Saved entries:
===============

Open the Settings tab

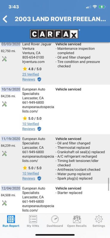point(99,221)
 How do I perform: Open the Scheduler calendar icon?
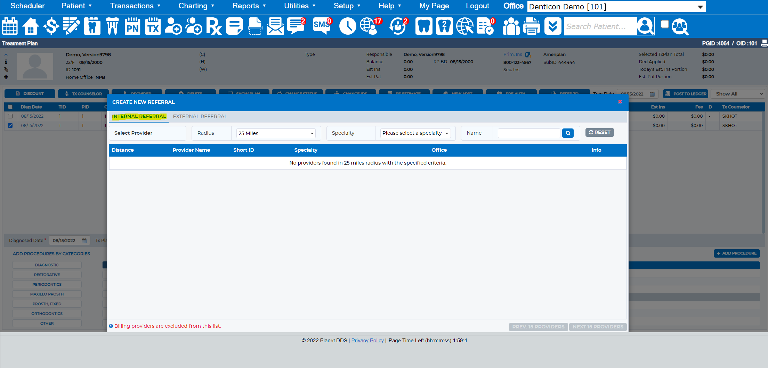pyautogui.click(x=10, y=26)
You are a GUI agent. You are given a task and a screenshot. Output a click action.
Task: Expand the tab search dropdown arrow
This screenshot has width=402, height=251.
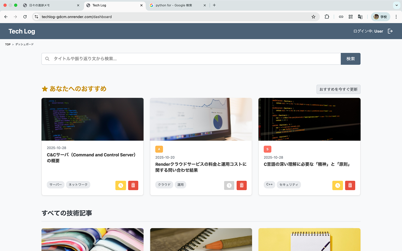point(396,5)
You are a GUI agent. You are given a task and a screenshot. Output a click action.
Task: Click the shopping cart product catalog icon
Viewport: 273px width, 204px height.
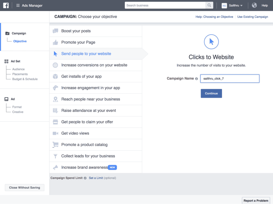point(55,145)
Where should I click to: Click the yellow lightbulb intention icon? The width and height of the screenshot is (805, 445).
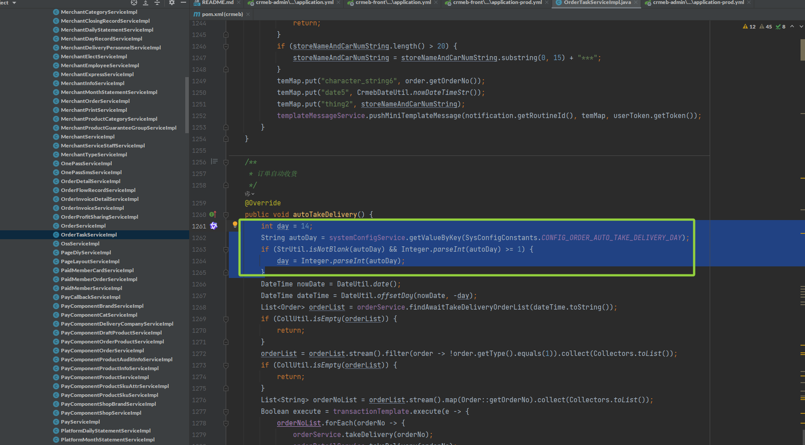[235, 225]
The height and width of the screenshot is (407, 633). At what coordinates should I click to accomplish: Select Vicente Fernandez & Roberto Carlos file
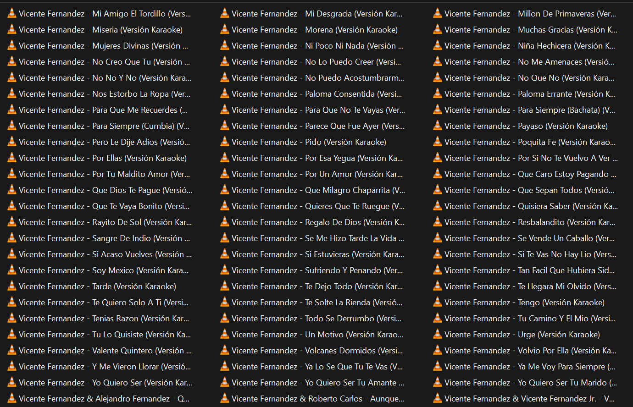(x=317, y=399)
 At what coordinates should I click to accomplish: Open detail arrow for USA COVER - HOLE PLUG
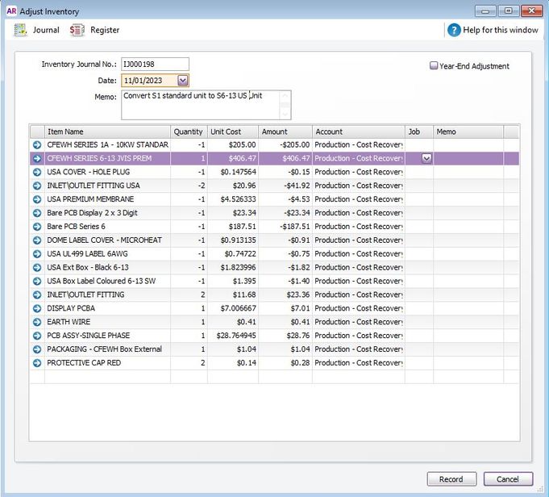tap(37, 172)
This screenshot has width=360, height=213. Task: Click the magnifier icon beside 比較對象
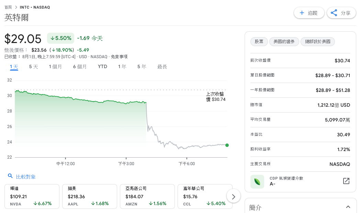10,176
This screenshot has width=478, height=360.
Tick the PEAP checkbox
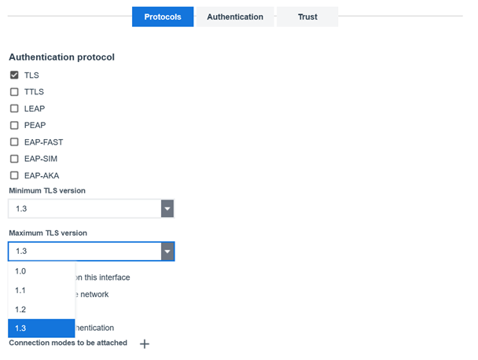coord(14,125)
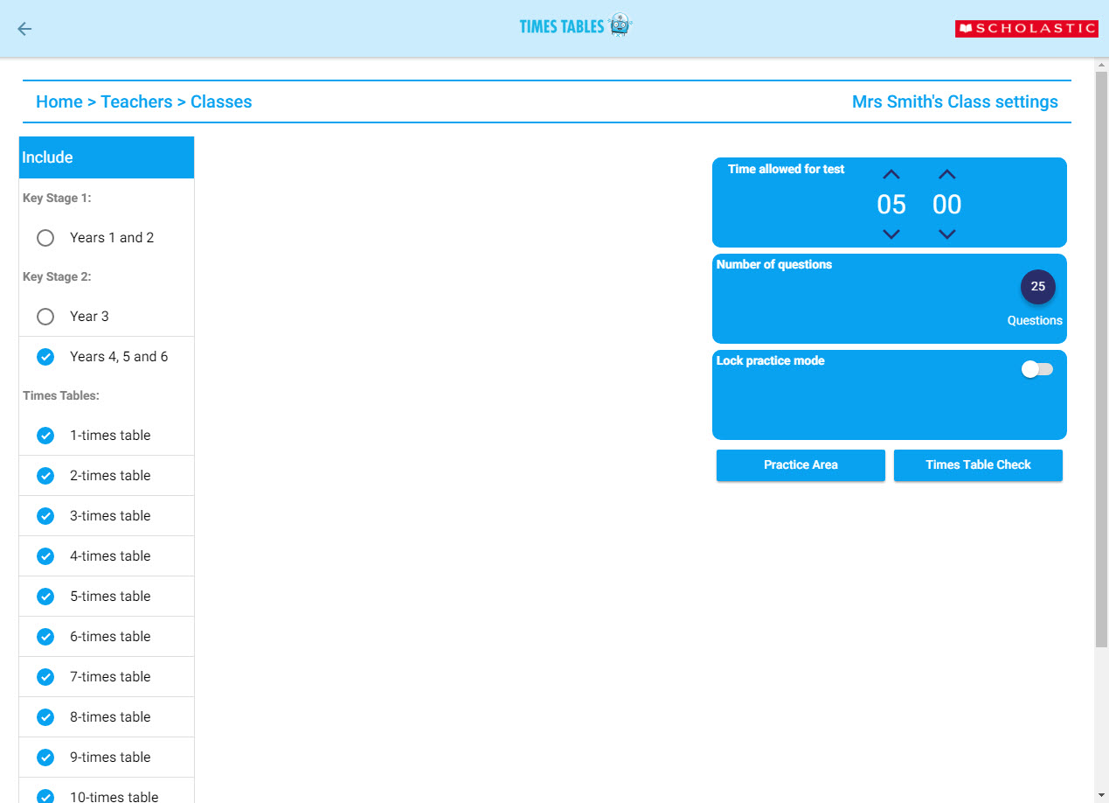This screenshot has height=803, width=1109.
Task: Open Teachers in the breadcrumb
Action: pos(136,101)
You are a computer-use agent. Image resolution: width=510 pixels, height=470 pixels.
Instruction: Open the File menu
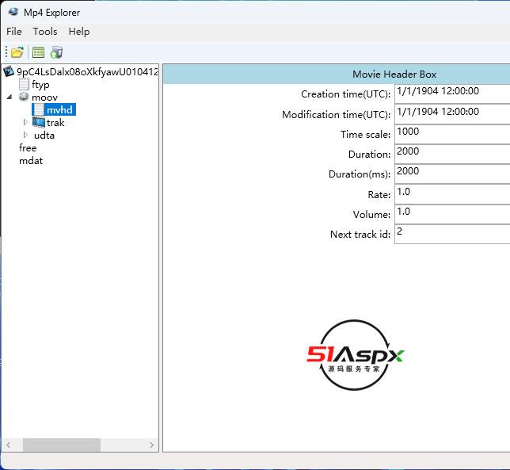[14, 32]
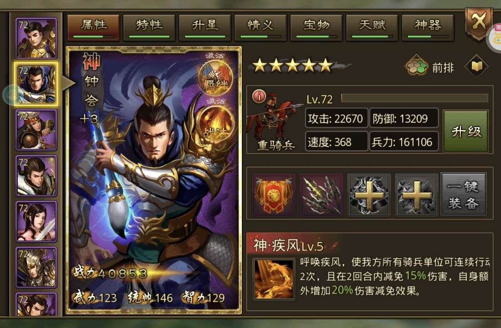Open the book icon next to 前排

click(476, 66)
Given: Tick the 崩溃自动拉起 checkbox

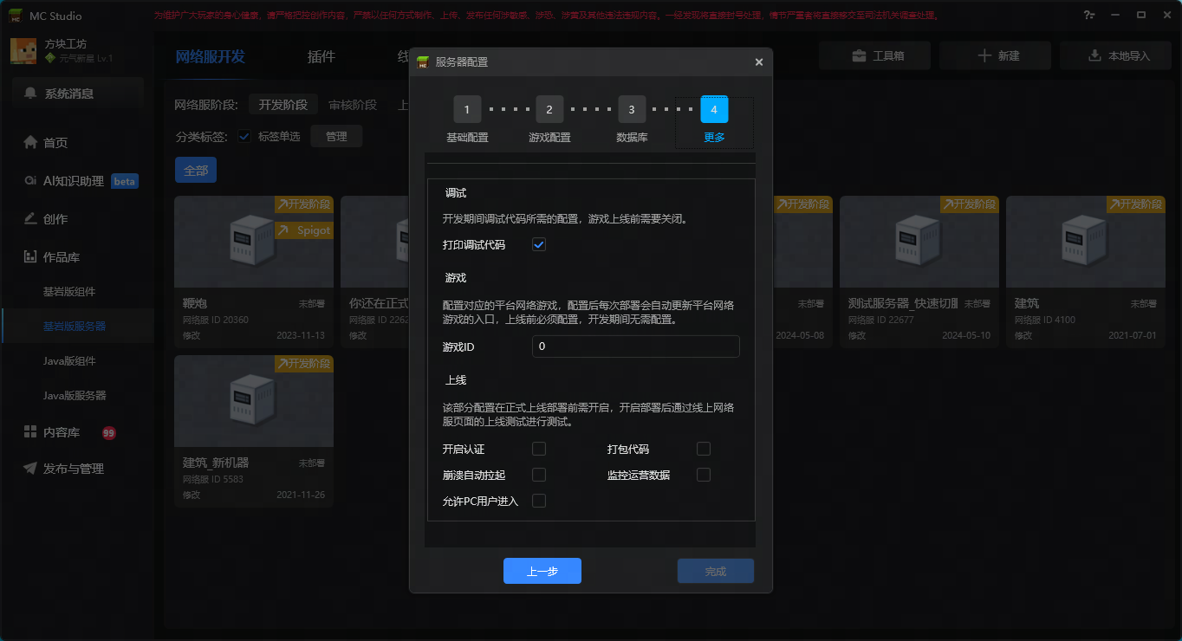Looking at the screenshot, I should pyautogui.click(x=539, y=475).
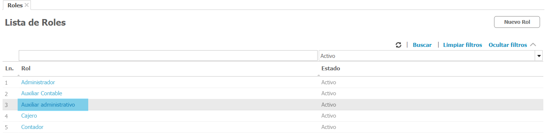Create a new role with Nuevo Rol
Screen dimensions: 547x137
click(x=517, y=22)
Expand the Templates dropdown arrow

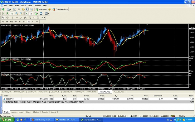[48, 13]
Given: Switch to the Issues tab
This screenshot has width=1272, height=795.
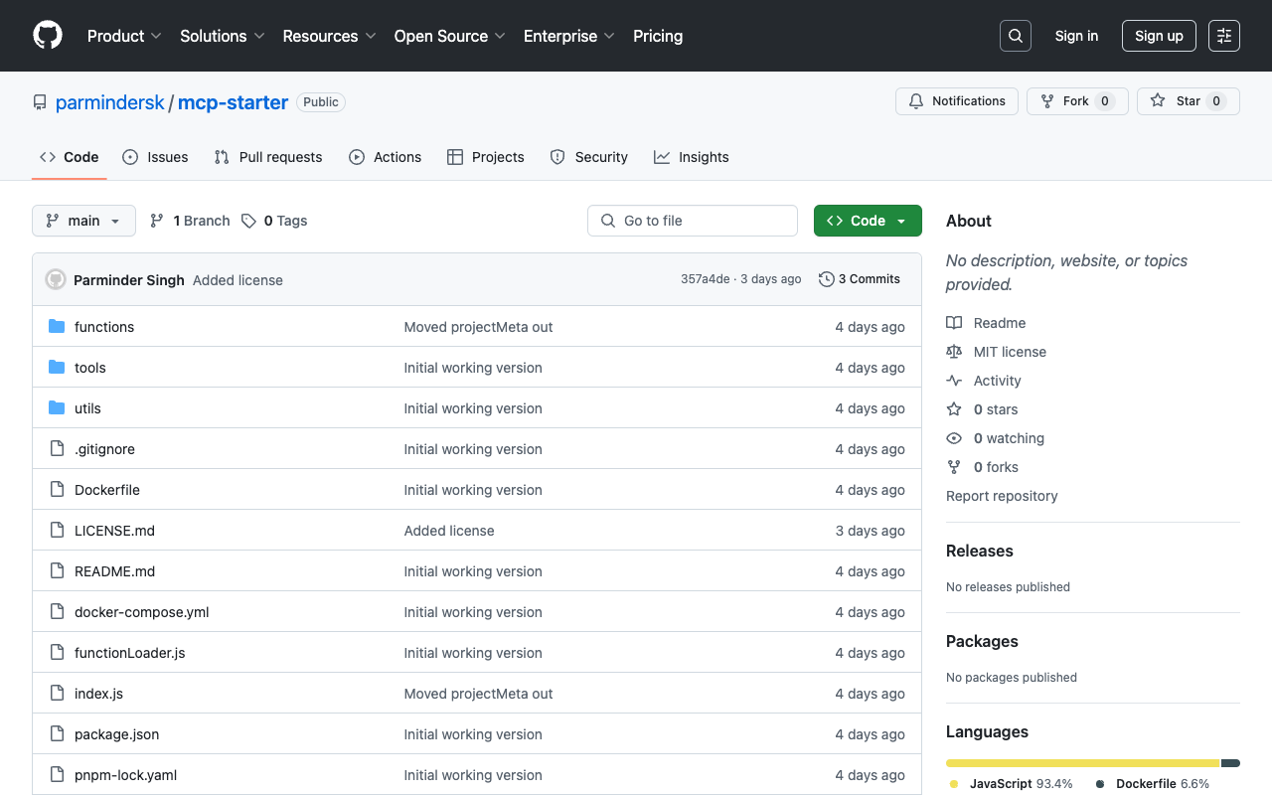Looking at the screenshot, I should [155, 157].
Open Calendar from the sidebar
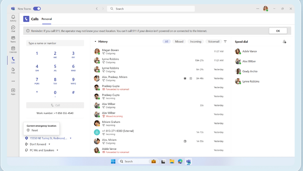Screen dimensions: 303x171 (x=13, y=50)
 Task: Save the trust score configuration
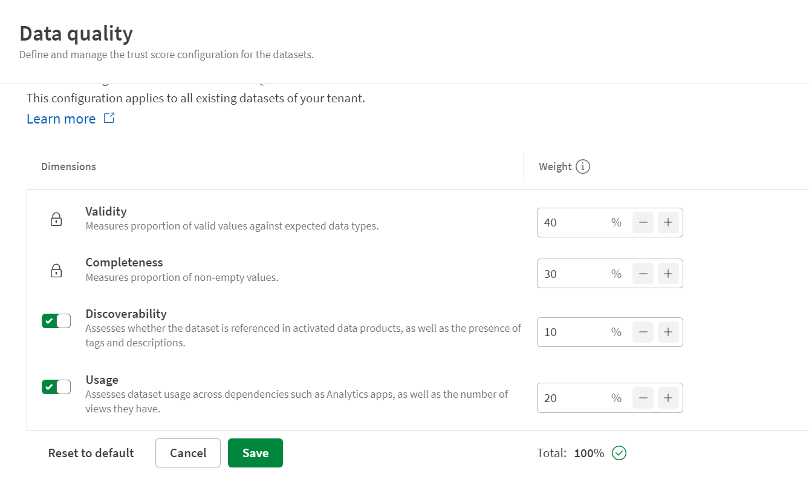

===============

*Activity*: Leave images out of the retyped records; keep all else exact.

*Written response*:
Open the Settings tab

point(99,221)
 How do I perform: Open the Scheduler calendar icon?
pyautogui.click(x=10, y=26)
You are a GUI agent. You are given a task and a screenshot. Output a click action.
Task: Expand the tab search dropdown arrow
This screenshot has width=402, height=251.
point(396,5)
You are a GUI agent. You are given a task and a screenshot. Output a click action.
Task: Click the shopping cart product catalog icon
Viewport: 273px width, 204px height.
point(55,145)
Where should I click to: Click the yellow lightbulb intention icon? The width and height of the screenshot is (805, 445).
[235, 225]
The height and width of the screenshot is (407, 633). At what coordinates should I click to accomplish: Select Vicente Fernandez & Roberto Carlos file
(x=317, y=399)
 At what coordinates should I click to accomplish: Open detail arrow for USA COVER - HOLE PLUG
tap(37, 172)
This screenshot has width=360, height=213. Task: Click the magnifier icon beside 比較對象
10,176
This screenshot has width=478, height=360.
Tick the PEAP checkbox
coord(14,125)
This screenshot has height=803, width=1109.
Task: Open Teachers in the breadcrumb
Action: pos(136,101)
You are a computer-use agent. Image resolution: width=510 pixels, height=470 pixels.
Instruction: Open the File menu
[14, 32]
Open the book icon next to 前排

click(476, 66)
Given: Tick the 崩溃自动拉起 checkbox

Looking at the screenshot, I should pyautogui.click(x=539, y=475).
Create a new role with Nuevo Rol
Screen dimensions: 547x137
click(x=517, y=22)
Expand the Templates dropdown arrow

[48, 13]
Given: Switch to the Issues tab
This screenshot has width=1272, height=795.
Looking at the screenshot, I should [155, 157].
Open Calendar from the sidebar
Screen dimensions: 303x171 (x=13, y=50)
 Task: Save the trust score configuration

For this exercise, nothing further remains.